Today is a choppy outlook, no definitive nods toward bullish or bearish, but please draw your conclusions.
This is the hourly DA markets and what struck us was the lack of congestion, even at Palo. Another takeaway, the very low prices being posted inside the ISO.
Same plot, just extended out for a week and SP traded premium nearly every hour, but not at all over the weekend, unlike last week’s weekend.
These are Daily averages for DA HL; again, take note of the weak prices which may explain why Palo exports to SP fell off a cliff:
Some of that drop may be explained by a 300 MW derate (Devers-Red Bluff No.1 500 kV Line overlapping with Liberty PS), but doubt that since the line doesn’t even come close to TTC.
The Feb Socal Citygate contract is soaring for Feb and going nowhere in March. All hubs saw an uptick, week-on-week. SCG’s strength must be explained by the Needles issues:
With the most recent “fix” re-broken, the LDC is down about 750 mmcf/day. Despite the return of the outage, spot gas is relatively weak:
Relative, we say, when compared to where spot traded in December with the identical Citygate supply fundamentals, except the LDC had about three bcf more in storage then, than now.
SP was the only zone that showed a core gas demand rally of note; both NP and MidC are down, the latter is way off from a month ago. The Southwest shows a slight bump.
This report stacks the two California LDCs side-by-side and is useful for getting a quick snapshot of what is happening inside the Golden State, gas-wise. PG&E’s storage is down 3.5 bcf in just a week and now is below last year. Socal’s storage is off 1.8 bcf in a week but remains nearly 12 bcf ahead of last year.
The Mid-C is a tale of two forecasts; warm in the front and cold in the back. So cold, that a couple of Seattle days are projected to touch ten-year lows. We think there is as much chance of that coming to fruition as Trump passing a polygraph. Sunday loads, week-on-week, are up but remain weak. Seattle’s lows are lower, but its highs are about the same as last week.

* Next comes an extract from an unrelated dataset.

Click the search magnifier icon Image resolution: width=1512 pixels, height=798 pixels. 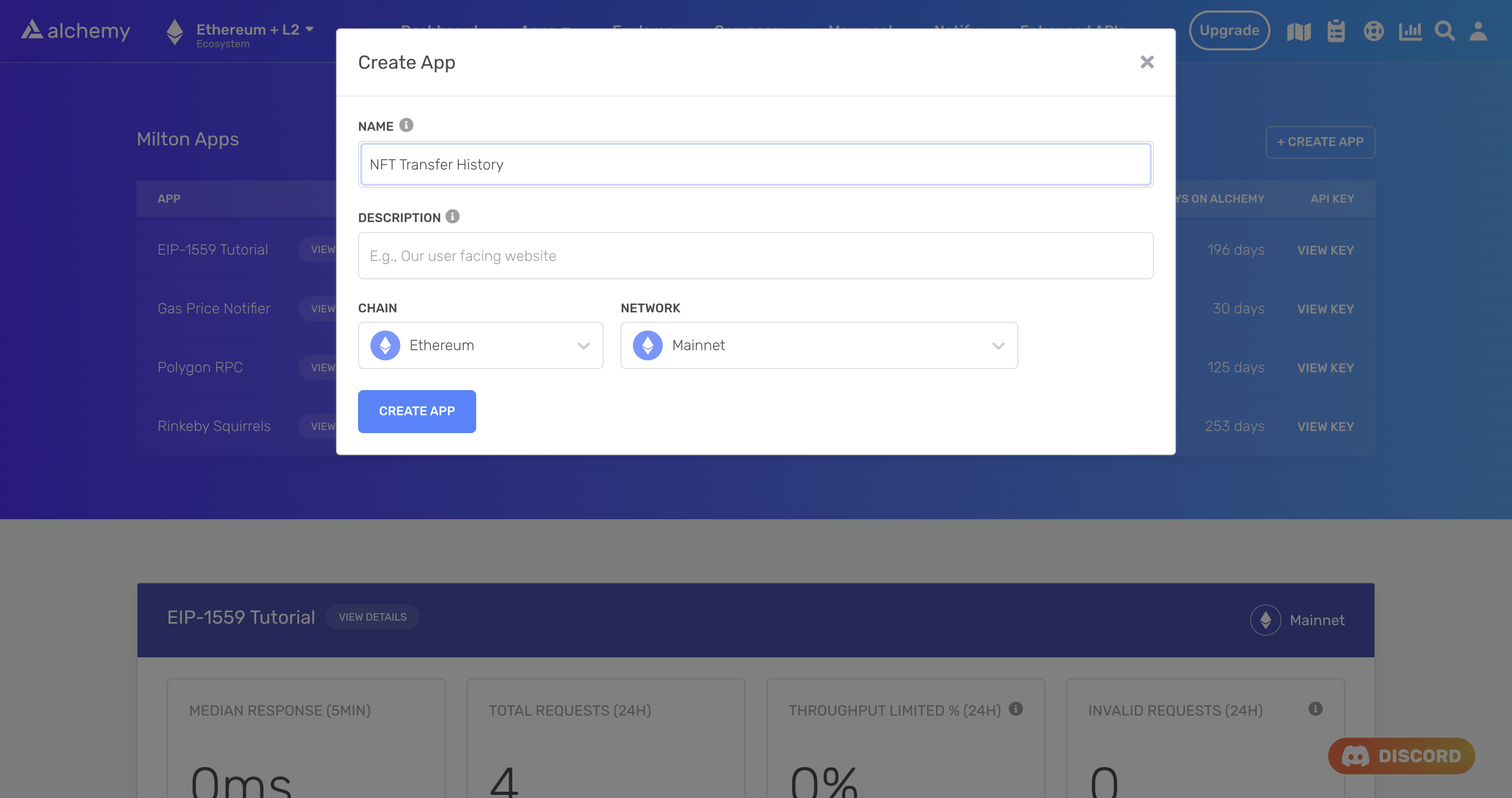1444,31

Where NP was a touch chilly over the weekend, it will grow quite warm this week, but not warm enough to fire up anyone’s ACs. Like Mid-C, loads are up week-on-week.

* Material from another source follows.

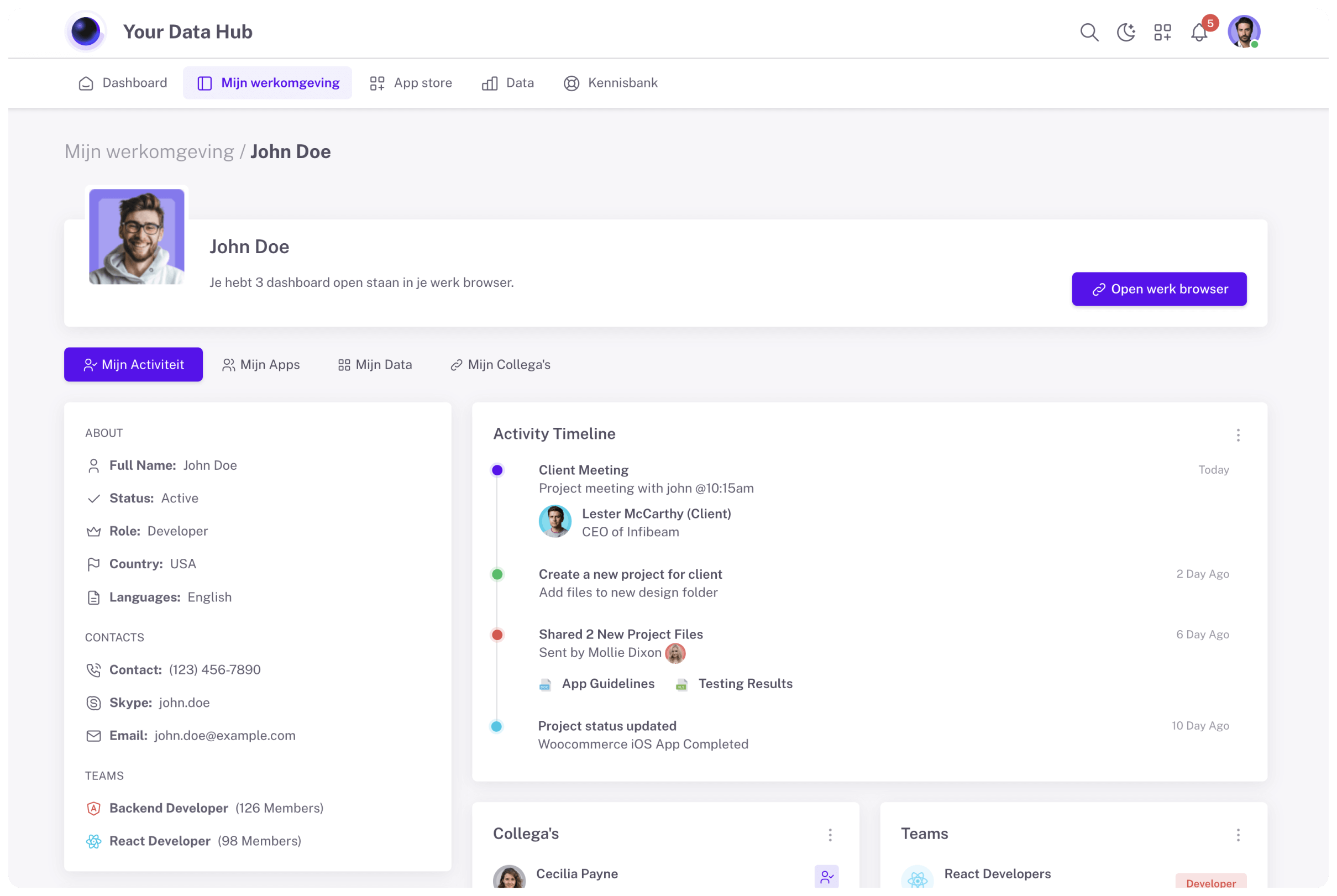
Task: Click Lester McCarthy's avatar in the timeline
Action: (x=555, y=521)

Burbank touched 80 on Saturday which is a sign that maybe I should swap out the Min Temps for Max because Min is growing increasingly irrelevant as spring approaches. Loads were up, but most of this week-on-week bump is due to last week being a 3-day weekend, we think.

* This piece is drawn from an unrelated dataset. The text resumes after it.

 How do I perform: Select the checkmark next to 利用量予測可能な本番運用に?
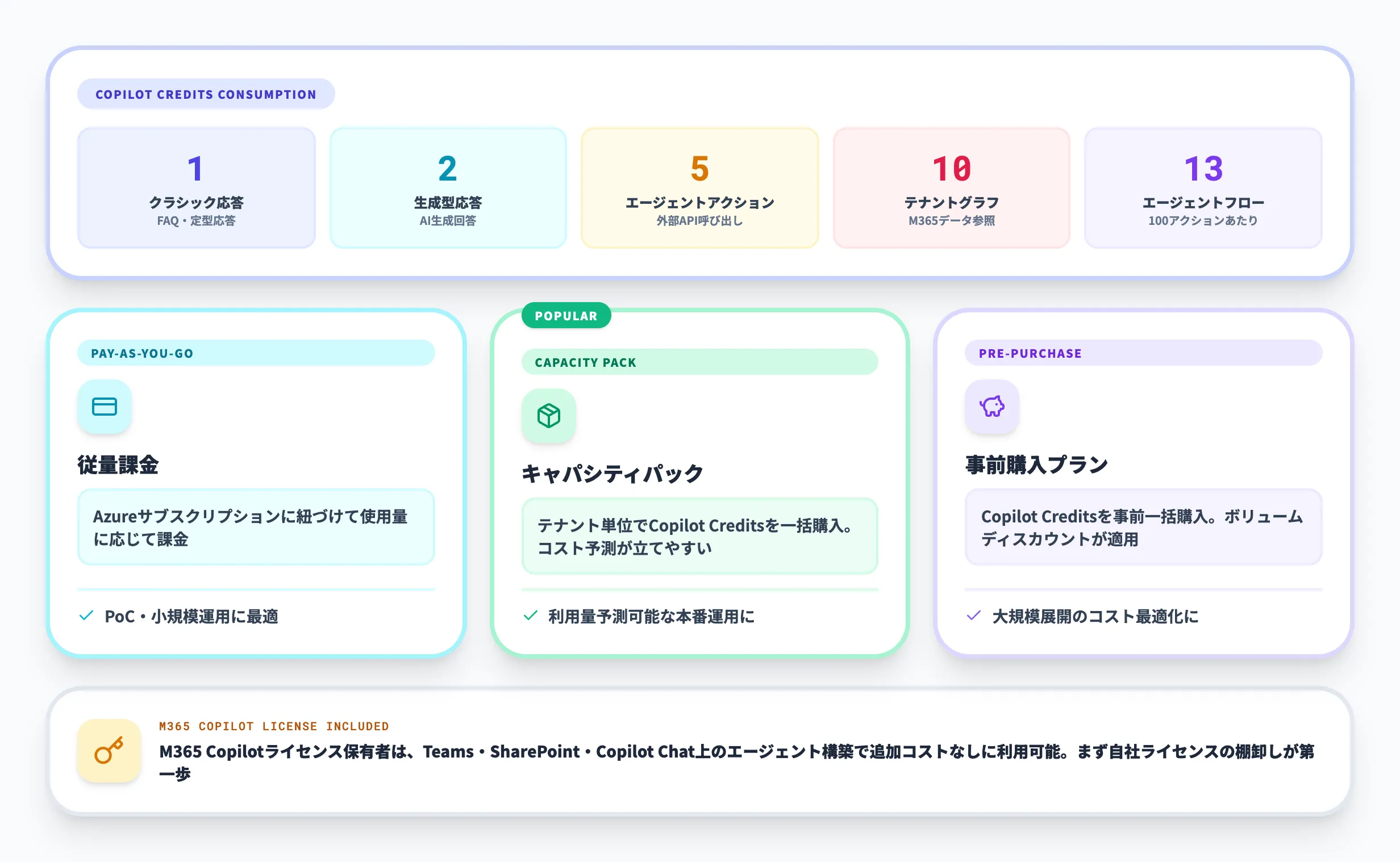530,616
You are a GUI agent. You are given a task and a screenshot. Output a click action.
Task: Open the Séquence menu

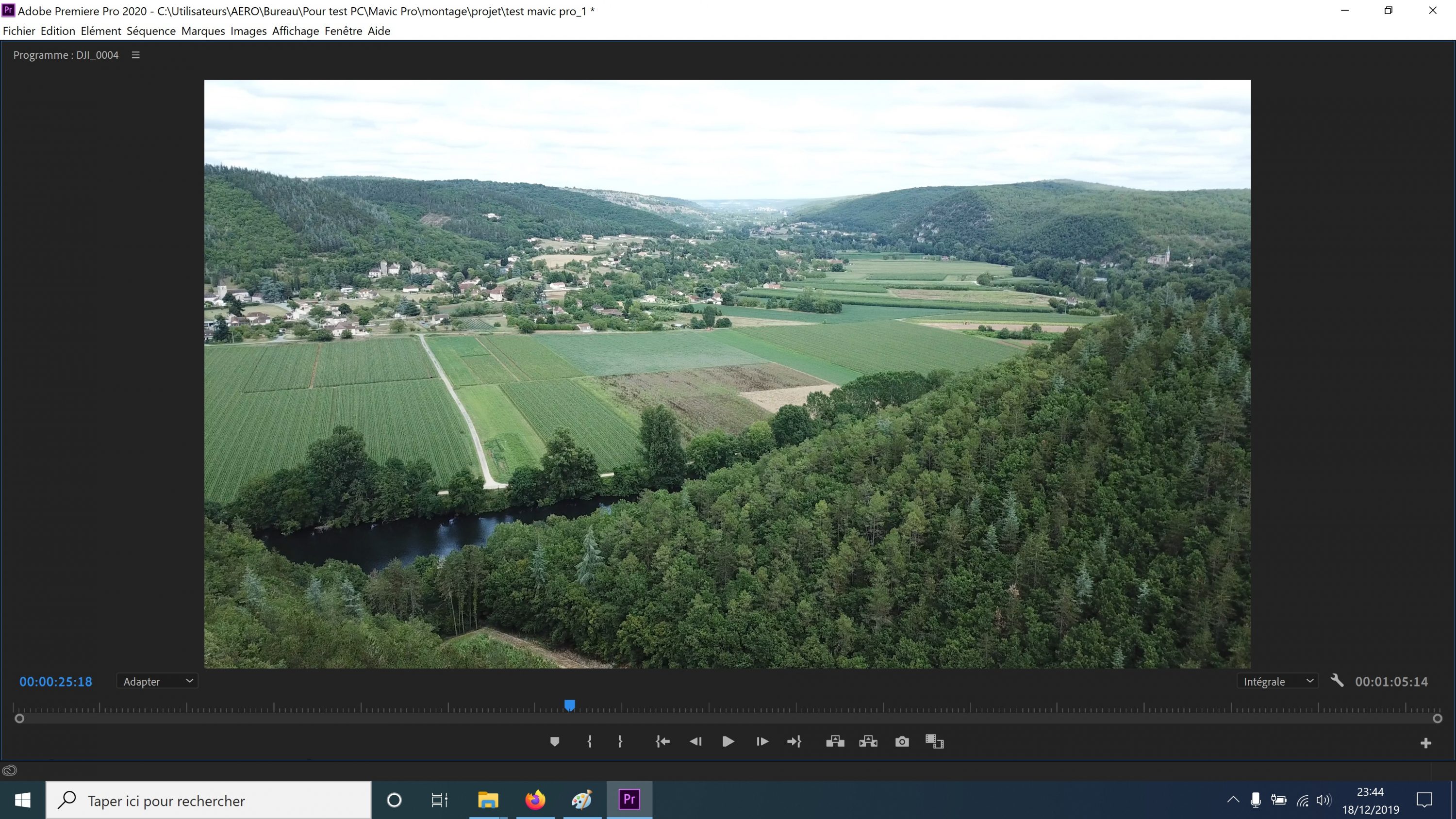pyautogui.click(x=151, y=31)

Phoenix is poised to set a new 10-year low this week, and its loads soared over the weekend, which is the real reason congestion is gone, and exports have tumbled. This week’s cold will be worth watching to see its impact on forward markets.
SP’s noms are dropping, but not as fast as the Mid-C’s. Both Palo and NP saw a bump in total gas nominations for power, neither, though, are anywhere near their winter highs.
Both NP and MidC saw a modest amount of wind energy yesterday; even SP registered a few watts. NP’s solar has been shuttered over the last week, but SP’s is robust.
Total ISO gas outages are up, but NP’s are down while ZP’s are way up and SP’s are just up. The ISO’s peak outages occur in April so expect more planned outages added to these plots over the next couple of months.
All of the WECC’s nukes are at 100% as of today’s release.
California’s dryness extends, gets dryer. Strangely, San Jose gets 3x more precip than Lake Tahoe. Go figure.
The Northwest will realize a “wet” week, which means it will realize about 50% more precip than normal. But, the week beyond is almost completely dry, check out Spokane with nary a raindrop on its far horizon. Of course, these 8-21 day forecasts have performed abysmally this year, but let’s watch it.
Coulee continues to draft its reservoir, having pulled nearly four feet over the last ten. Outflows, during this drafting, have not budged underlying the overall tightness of water in the Upper Columba. Bear in mind, those drafted feet in January are non-drafted feet in April. Perhaps this big storm drives a rapid refill, doubt it. What will drive a fast refill will be the Upper Columbia flood control drafts.
The big drafts are scheduled for February; five plants will be pulling water with Duncan dropping 27′ per the latest COE guidelines. In other words, there will be plenty of bullets to fill Coulee, but these are not massive drafts, aside from Duncan.
The Canadian flows are remarkable for how unremarkable they are — very little volatility as the system is 100% under regulation. Even the Peace isn’t cycling.
Flows on the Pend Oreille have picked up but are still below normal; that river will crest close to 100kcfs this year. All the other stations are at or just below average.
Flows on the lower Snake were cut last week and remain at those low levels despite a slight uptick in discharge at Dworshak. Drafts at Libby and Horse are light.
Friday’s ten day offered more cuts against both last week’s STP and Thursday’s forecasts, though in the back (days 9-10) there is a slight uptick. We’d think the March will realize more water today, perhaps Feb, too.
BC was a seller over the weekend, reversing a trend of steady buying. The south-bound flows hit TTC most hours, which is the same as last week. Intra-California flows are weak as evidenced by ZP26; very little energy is flowing south, or north. All you have to do is look at those DA LMPs, and you’ll know why. Prices are flat across the ISO; no one can afford to pay for losses.